FLAGSTAFF, AZ – In light of the recent efforts of several municipalities to create some rather obtuse and misguided legislation relating to the use of drones, I felt compelled to share my thoughts on the matter. The municipalities in question are quite concerned that folks are going to start spying on them with drones. Despite the fact that traditional cameras are a much more powerful tool for spying on someone, these municipalities seem hell-bent on keeping drones out of their local airspace (which also happens to be the FAA’s jurisdiction, not theirs.). So I wanted to put it out there just how ineffective the average drone is for spying on someone.
There’s a great video (there’s probably a lot more than one) on YouTube that quite effectively explains just how bad even a several thousand dollar drone (a DJI Inspire 1) is for spying in someone’s window. As I’ve explained to absolutely everyone who’s ever asked me about the matter, a camera with a big zoom capability is a way better tool for spying on someone. Here’s why; all of the drones that most consumers and your average Joe are going to own have really wide angle lenses – think GoPro levels of zoom. What this means is that you’re going to have to fly your drone really close to your target to be able to see anything. Since drones make noise, and usually come with a number of bight LED lights on them, it’s going to be pretty obvious that someone is flying a drone outside your window.
On the other hand, walk into your local electronics store or hop on Amazon.com and search for ‘super zoom cameras.’ There a number of several-hundred dollar cameras that have over an 80x zoom or a 2,400mm lens. The Inpsire 1 has a 20mm equivalent lens. Now check out this video of a several hundred dollar Nikon super zoom camera:
Fun fact; the moon is ~250,000 miles from the earth. Get the idea?

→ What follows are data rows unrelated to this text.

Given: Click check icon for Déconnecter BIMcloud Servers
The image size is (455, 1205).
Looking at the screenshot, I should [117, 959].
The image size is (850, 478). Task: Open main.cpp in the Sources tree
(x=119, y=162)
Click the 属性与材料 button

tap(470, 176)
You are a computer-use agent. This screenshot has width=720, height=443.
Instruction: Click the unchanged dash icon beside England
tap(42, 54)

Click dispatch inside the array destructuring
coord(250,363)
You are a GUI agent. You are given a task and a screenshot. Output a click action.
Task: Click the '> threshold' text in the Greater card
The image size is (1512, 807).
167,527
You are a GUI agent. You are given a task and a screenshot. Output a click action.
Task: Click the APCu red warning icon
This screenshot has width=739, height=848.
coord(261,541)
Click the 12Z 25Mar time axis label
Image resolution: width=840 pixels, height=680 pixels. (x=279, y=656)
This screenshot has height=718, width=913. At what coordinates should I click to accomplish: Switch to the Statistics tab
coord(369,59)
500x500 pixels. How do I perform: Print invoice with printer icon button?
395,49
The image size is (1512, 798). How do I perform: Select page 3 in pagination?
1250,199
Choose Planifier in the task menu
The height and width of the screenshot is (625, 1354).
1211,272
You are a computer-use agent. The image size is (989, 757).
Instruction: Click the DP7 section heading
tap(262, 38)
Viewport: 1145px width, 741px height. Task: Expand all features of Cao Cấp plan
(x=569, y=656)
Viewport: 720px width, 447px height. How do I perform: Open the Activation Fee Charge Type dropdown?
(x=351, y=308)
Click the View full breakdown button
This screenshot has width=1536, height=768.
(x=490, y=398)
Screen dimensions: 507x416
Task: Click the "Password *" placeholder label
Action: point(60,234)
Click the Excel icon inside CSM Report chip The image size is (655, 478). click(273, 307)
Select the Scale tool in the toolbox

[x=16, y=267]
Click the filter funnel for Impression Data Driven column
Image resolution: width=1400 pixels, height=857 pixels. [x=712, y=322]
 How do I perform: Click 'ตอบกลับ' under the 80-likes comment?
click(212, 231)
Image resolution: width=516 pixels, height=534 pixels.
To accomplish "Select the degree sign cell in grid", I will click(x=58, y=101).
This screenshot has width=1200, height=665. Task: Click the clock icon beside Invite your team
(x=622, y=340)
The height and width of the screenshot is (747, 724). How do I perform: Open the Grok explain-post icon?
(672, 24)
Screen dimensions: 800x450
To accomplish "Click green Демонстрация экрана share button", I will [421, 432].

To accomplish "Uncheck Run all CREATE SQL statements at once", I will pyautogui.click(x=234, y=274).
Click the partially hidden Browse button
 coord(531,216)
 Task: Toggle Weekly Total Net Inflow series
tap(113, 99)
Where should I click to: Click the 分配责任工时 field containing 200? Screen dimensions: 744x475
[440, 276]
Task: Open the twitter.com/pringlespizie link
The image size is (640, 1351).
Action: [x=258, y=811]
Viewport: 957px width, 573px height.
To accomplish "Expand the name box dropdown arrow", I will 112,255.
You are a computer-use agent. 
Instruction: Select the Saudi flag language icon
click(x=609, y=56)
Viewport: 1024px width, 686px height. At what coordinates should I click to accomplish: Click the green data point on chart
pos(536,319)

Now, check out the video of an inspire 1 vs. a 400mm lens on a Canon SLR:
It’s really a bummer that so many folks are afraid of what they don’t understand. I’d like to think that all elected officials are ‘rational and reasonable’ people, but that’s clearly not the case here. If you’re new to drones and you happen to see one flying, go talk to the operator. Chances are if you’re cool to them, they’ll be cool to you and more than happy to show you what they’re doing. Drones are a really powerful technology, but it’s important to understand that every technology has its limitations. In this case, it’s the advances in small point-and-shoot cameras that would give me more concern than some bad guy using a drone to spy on me. You’re much more clandestine when you’re far away from your target, not making any noise, and you’re not covered in blinking lights. So, I’d be more concerned about the car across the street than the consumer drone flying in the park.